八百屋さんのバイトの日記
一筆書き推敲無し太郎
第1話
私は八百屋さんのバイトです。
今日も高いねぇと言われるけど情勢からみてしょうがないよ、お客さん。
キャベツ高いわねぇ、適正価格です。
ブロッコリーの鮮度低いわねぇ、ごめんなさい。
人参小さいわねぇ、確かに私もそう思います。
ナスが安いのねぇ、はい 今日のお勧めですから。
お客さんは結構思ったことをそのまま言ってるんだなって働いてからわかった。

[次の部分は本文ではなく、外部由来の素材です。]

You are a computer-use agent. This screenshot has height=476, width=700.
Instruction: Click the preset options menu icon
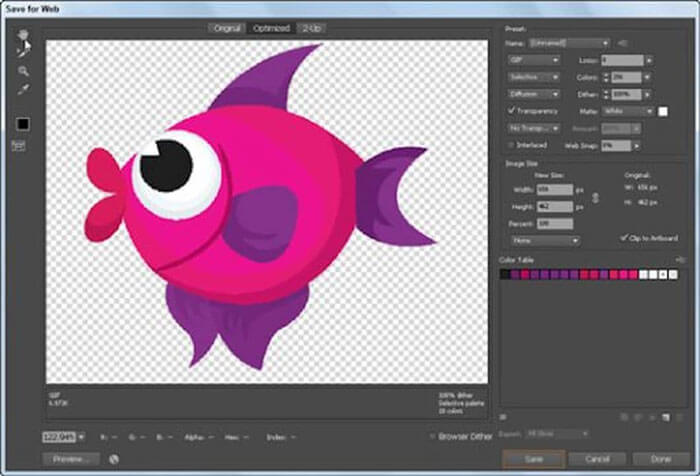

目の前にいるのはただのバイトの私だから気兼ねなく言うのかなぁ。店長と今日も野菜高いって言われましたよってあとで話すんだけどな。消費者の意見は聞かないといけないからさ。でも今日は気になる吐露を聞いたから日記に残そうかなって思った。
うちはピーマンは袋詰めで売ってるんだけど5個入って158円。安くて美味しい、子供は嫌いかもしれないけど。煮るも焼くも炒めるも漬物でも美味しい。万能じゃないか。売れ行きは好調。
でもお客さんが叫んだ。
「ピーマンに毛虫が入ってるー!」
絶叫に近くて私の鼓膜が大きく振動した。即座に謝るしかないんだけど。私はこの事象を不可解に感じた。だって私はピーマンを作った人間じゃないし、ピーマンを買ってから虫に気づいたお客さんに謝罪するわけでもなく。仕入れの段階で気づけたからまだセーフなわけで。
じゃあ毛虫の当事者性を考えてみてよ。
窒息するまであんなに美味しいピーマンを食べられたんだから。幸せな死に様じゃない?虫が食い尽くほど美味しいピーマンってのが証明されたんだから。こんな死に方なら私でも納得出来る。好きな物にしがみついて死ぬなんてラッキーでしょ。